CMV : L’infarctus ne vient souvent pas par hasard. On retrouve des facteurs de risques associés liés à l’environnement, notamment le stress lié à la charge mentale chez les femmes, associé à une alimentation déséquilibrée, un passé de tabagisme, du cholestérol…D’où l’importance du dépistage. La maladie cardiovasculaire est évitable dans 8 cas sur 10.
Le principal symptôme, chez l’homme comme chez la femme, est une douleur en étau irradiant dans le bras et la mâchoire due à une occlusion brutale et complète de l’artère coronaire. Dans un cas sur deux chez la femme, il s’agit d’une gêne dans la poitrine, atypique parfois associée à un essoufflement à l’effort et une fatigue plus intense. Il s’agit aussi parfois de troubles digestifs, de sensations de brûlures isolées dans la gorge avec un essoufflement, qui peut faire penser à un sentiment d’angoisse. Les femmes méconnaissent ces symptômes d’alerte et appellent souvent trop tardivement les secours. De ce fait, le diagnostic est souvent plus tardif avec de vraies pertes de chances.
TD : Près de 50 % des symptômes liés aux maladies cardiovasculaires sont spécifiquement féminins.
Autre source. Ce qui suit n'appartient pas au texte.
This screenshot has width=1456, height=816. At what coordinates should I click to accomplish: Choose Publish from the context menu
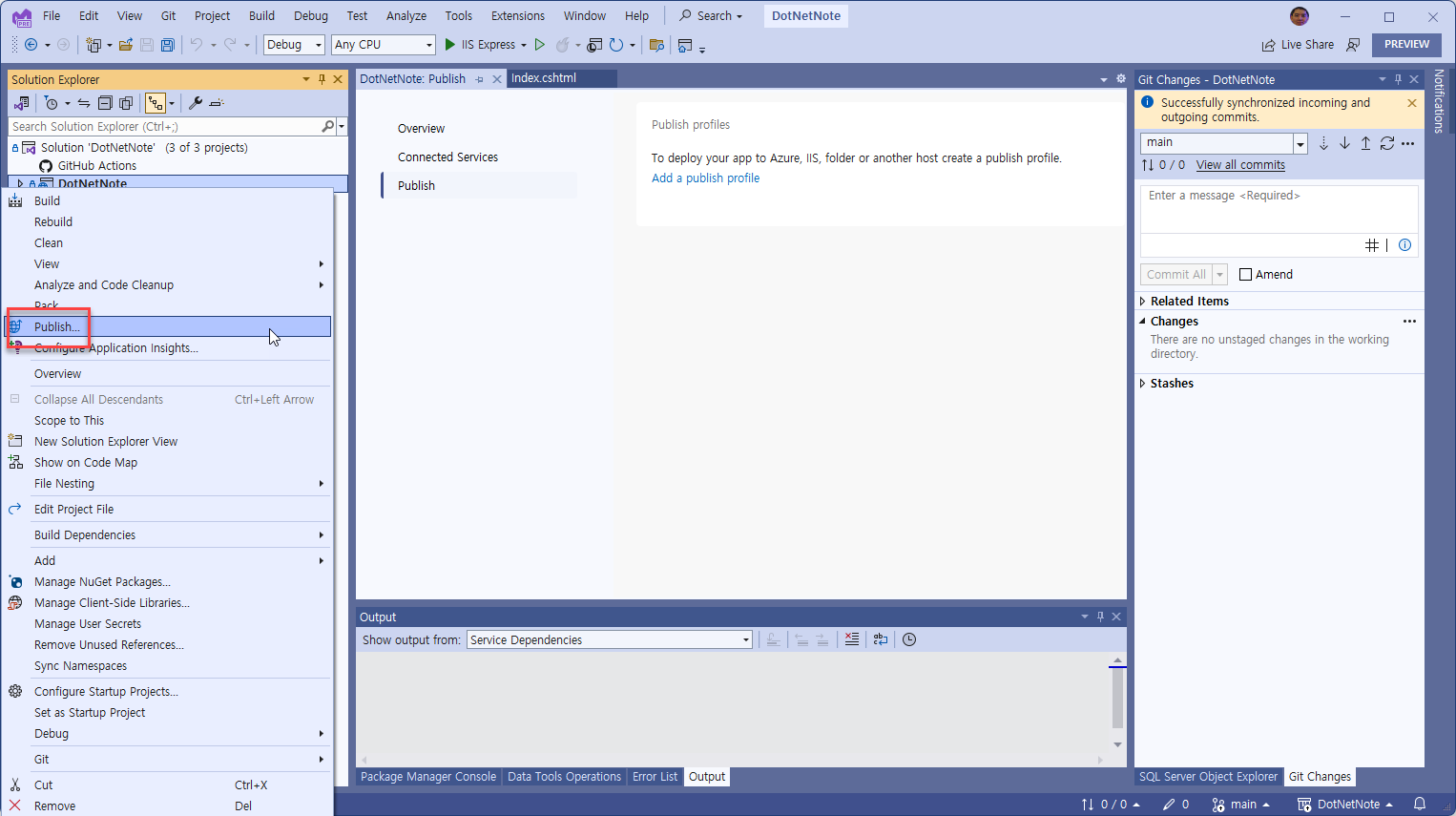pyautogui.click(x=59, y=326)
Le problème c’est qu’une femme qui se plaint de fatigabilité à l’effort, de douleurs aux omoplates et de troubles œsophagiens s’entendra répondre : « Reposez-vous et prenez du paracétamol ». Un homme oppressé avec douleurs dans le bras et la poitrine sera envoyé chez le cardiologue. N’oublions pas enfin, que les femmes sont beaucoup plus dures à la douleur que les hommes.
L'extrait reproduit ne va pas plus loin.